» **DATA LINES**
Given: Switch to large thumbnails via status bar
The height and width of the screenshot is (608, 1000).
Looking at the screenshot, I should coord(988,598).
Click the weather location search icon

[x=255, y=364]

» **WHAT IS NEEDED**
Edit the records so that "thumbnails" becomes "previews" and every other part stays unchanged.

» **RESPONSE TO THE TASK**
Given: Switch to large previews via status bar
The height and width of the screenshot is (608, 1000).
Looking at the screenshot, I should coord(988,598).
Click the weather location search icon

[x=255, y=364]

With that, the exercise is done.